SOURCE DOCUMENT
Let us then look at the third (next-slowest) right eigenvector
r3 = M.eigenvectors_right()[:,2]
mpl.scatter_contour(cc_x, cc_y, r3)
<matplotlib.axes._subplots.AxesSubplot at 0x7fe7b9fc0690>

This process is between 15 and 20 microseconds and clearly transitions between the two prominent minima in the region of x=0.
Now we want to coarse-grain our system to get a simpler description. The PCCA method [4] uses the eigenvectors in order to perform a spectral clustering. This clustering is fuzzy, i.e. each of our k-means clusters is linked to one of the metastable states with a certain probability or membership. Here we plot the Bayesian inverse, i.e. the probability to be in a small state given that we are in a metastable state. We choose three metastable states, so we have three distributions:
M.pcca(3)
pcca_dist = M.metastable_distributions
pcca_samples = M.sample_by_distributions(pcca_dist, 100)
and now we could save them, but we don’t have the initial trajecories...
#coor.save_traj(inp, pcca_samples[0], './data/pcca1_100samples.xtc')
#coor.save_traj(inp, pcca_samples[1], './data/pcca2_100samples.xtc')
#coor.save_traj(inp, pcca_samples[2], './data/pcca3_100samples.xtc')
At this point, have a look at the structures with VMD or your favorite viewer. Here we have pre-generated a figure with a “front”, “side” and “top” view of the structures.
from IPython.display import Image
Image(filename='./data/pcca_structures.png', width=800)

So you see that the red state is more flexible has a loop folded outward while the other two states are more compact and quite similar. Probably there are more differences in the side-chains, but we don’t have the all-atom data here to go further at this point. You get the idea how to do this though...
In order to relate the structures above to the metastable states on our TICA plot, let us (ab)use PCCA to do a crisp clustering, and show the colors correspondingly. We can see that the red state is our single event state on the right hand side:
figure(figsize=(8,5))
pcca_sets = M.metastable_sets
contourf(F.T, 50, cmap=plt.cm.hot, extent=extent)
scatter(clustercenters[pcca_sets[0],0], clustercenters[pcca_sets[0],1], color='red', s=50)
scatter(clustercenters[pcca_sets[1],0], clustercenters[pcca_sets[1],1], color='blue', s=50)
scatter(clustercenters[pcca_sets[2],0], clustercenters[pcca_sets[2],1], color='green', s=50)
<matplotlib.collections.PathCollection at 0x7fe7bbc362d0>

Let’s play¶
Go to the documentation of the MSM object.
http://www.pythonhosted.org/pyEMMA/api/generated/pyemma.msm.ui.EstimatedMSM.html
You can see that there are a lot of functionalities. Don’t try to read everything, but let’s go at specific functionalities one by one.
Try to do that and plot the metastable distributions pcca_dist in the same way like the eigenvectors above.
Having done pcca allows to compute other properties of the metastable decomposition. Try them out and read in the documentation what they do. Try to understand what they mean.

Stored items

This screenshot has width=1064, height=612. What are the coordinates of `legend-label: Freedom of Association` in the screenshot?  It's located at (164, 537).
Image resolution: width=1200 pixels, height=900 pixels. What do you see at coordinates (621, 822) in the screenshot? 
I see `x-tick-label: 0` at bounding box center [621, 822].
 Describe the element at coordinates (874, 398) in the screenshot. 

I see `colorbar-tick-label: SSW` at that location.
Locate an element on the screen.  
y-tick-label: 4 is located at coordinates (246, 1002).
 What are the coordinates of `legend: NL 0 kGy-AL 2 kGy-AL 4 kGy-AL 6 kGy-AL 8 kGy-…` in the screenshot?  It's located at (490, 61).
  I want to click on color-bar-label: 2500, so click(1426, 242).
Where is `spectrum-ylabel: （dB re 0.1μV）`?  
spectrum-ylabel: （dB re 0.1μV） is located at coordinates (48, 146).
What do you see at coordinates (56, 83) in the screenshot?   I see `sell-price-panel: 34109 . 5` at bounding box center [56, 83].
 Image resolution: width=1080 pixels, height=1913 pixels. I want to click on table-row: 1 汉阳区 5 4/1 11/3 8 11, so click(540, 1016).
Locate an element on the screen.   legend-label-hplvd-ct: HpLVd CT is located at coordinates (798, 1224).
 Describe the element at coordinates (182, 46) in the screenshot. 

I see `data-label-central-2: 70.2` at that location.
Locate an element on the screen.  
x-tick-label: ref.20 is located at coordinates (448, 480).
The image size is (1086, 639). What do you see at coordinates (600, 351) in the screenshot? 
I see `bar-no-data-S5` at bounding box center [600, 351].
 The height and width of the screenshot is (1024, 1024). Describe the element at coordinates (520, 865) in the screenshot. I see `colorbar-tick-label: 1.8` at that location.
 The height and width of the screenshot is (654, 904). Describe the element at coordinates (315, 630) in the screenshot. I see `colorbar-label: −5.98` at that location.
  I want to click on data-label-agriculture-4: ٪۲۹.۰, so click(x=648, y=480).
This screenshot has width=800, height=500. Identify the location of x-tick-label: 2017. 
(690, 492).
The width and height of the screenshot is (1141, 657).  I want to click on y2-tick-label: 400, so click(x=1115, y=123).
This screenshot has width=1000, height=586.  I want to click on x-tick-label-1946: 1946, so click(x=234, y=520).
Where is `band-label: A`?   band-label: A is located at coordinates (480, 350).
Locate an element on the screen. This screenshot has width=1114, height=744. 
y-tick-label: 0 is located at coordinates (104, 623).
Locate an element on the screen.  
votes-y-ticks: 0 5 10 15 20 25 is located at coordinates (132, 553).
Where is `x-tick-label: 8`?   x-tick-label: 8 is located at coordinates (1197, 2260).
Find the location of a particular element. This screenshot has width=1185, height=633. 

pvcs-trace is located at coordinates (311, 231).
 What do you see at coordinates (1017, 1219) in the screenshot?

REQUIRED TASKS
(a) List every file path that appears in the code of the PCCA tutorial.
(b) According to the PCCA tutorial, how long does the process shown by the third right eigenvector take?
(c) For each statement, say whether it agrees with the PCCA tutorial, and quote the deciding words.
(i) The PCCA clustering assigns each k-means cluster to exactly one metastable state.
(ii) The red state is more flexible than the other two states.
(iii) The all-atom data needed to examine side-chain differences are available.

RESPONSES TO THE TASKS
(a)
./data/pcca1_100samples.xtc
./data/pcca2_100samples.xtc
./data/pcca3_100samples.xtc
./data/pcca_structures.png

(b) Between 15 and 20 microseconds.

(c)
(i) No: "This clustering is fuzzy, i.e. each of our k-means clusters is linked to one of the metastable states with a certain probability or membership."
(ii) Yes: "the red state is more flexible"
(iii) No: "we don’t have the all-atom data here to go further at this point"